Jamie was the leader, as always. She began by expressing her thankfulness for the opportunity to live at Collins because she learned “good manners and self-discipline.” Jamie says she also learned about “family devotion and love.” And she appreciates the encouragement she continues to receive from Joe and me. Jamie summed up her feelings by saying, “Life changes as you grow, but the love from your family doesn’t. There’s no place like a good home!”
Sam's Best Memories were Eating Bacon and Pancakes
Samantha, a more timid teenager, says that while she does not remember as much since she was only six years old when they came to live with us, she was really excited to see everything again.
When I asked, “Sam” how she felt, she said, “I was surprised to see that so many trees have been cut down around Seneca. Hum. I think that’s the look of progress.” Sam’s best memories involve eating. She really liked bacon and Dalora’s Saturday morning pancakes.
Her favorite activities included the family trips we made together and ice-skating. Sam is enjoying the opportunity to see some of the folks that she knew and “looking at the pictures on the kitchen door.”
That door is totally covered with pictures of many of the children who have lived at the children’s home. There’s a lot of history on that door. And what did Sam say was her most fun activity for this trip? Eating - again.
Much of my time this week has been spent in the kitchen because it is one of my greatest pleasures to cook for my children. Joe and I are experiencing cholesterol overload since they made the request for fried chicken with gravy, fried potatoes with onions, biscuits, chipped beef and gravy, more biscuits and the list goes on. If I listed it all, you might get sick.

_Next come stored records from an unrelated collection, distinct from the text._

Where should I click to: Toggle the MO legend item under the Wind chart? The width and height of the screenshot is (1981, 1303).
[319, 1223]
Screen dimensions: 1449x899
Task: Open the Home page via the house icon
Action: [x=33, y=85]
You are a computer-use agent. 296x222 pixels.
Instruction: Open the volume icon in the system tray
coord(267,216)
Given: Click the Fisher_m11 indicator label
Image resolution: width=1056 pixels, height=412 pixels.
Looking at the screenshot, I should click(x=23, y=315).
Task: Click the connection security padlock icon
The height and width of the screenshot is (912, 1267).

Collins Home Provides A Positive Learning Experience for the Children
A family friend named Dan was the driver for the girls' trip from Ohio because Diane did not want her girls to travel alone. Dan is a nice guy and we have enjoyed getting to know him.
After his first few days in Oconee County, I was interested in his comments about Collins Home and our community. He says that it is particularly interesting that Collins provides such a positive learning experience for the children, teaching them everyday chores and helping them to made plans for their future.
He likes the family atmosphere at Collins. Our new Ohio friend likes our friendly community, the good Southern food, and the great weather. He commented about how clean it is in South Carolina = KOBA should be proud.
He especially appreciated the opportunity to “view others and their life situations from a different perspective.” I think he had gained an even greater appreciation for Jamie and Samantha after spending a week reliving their childhood memories “in person.”
The faces, time, and places may be different, but some “family talk” outlives us all. I just heard Jamie yelling downstairs to Dan. “You know how to turn the lights off, son?” Yep – they are right at home and it feels real good.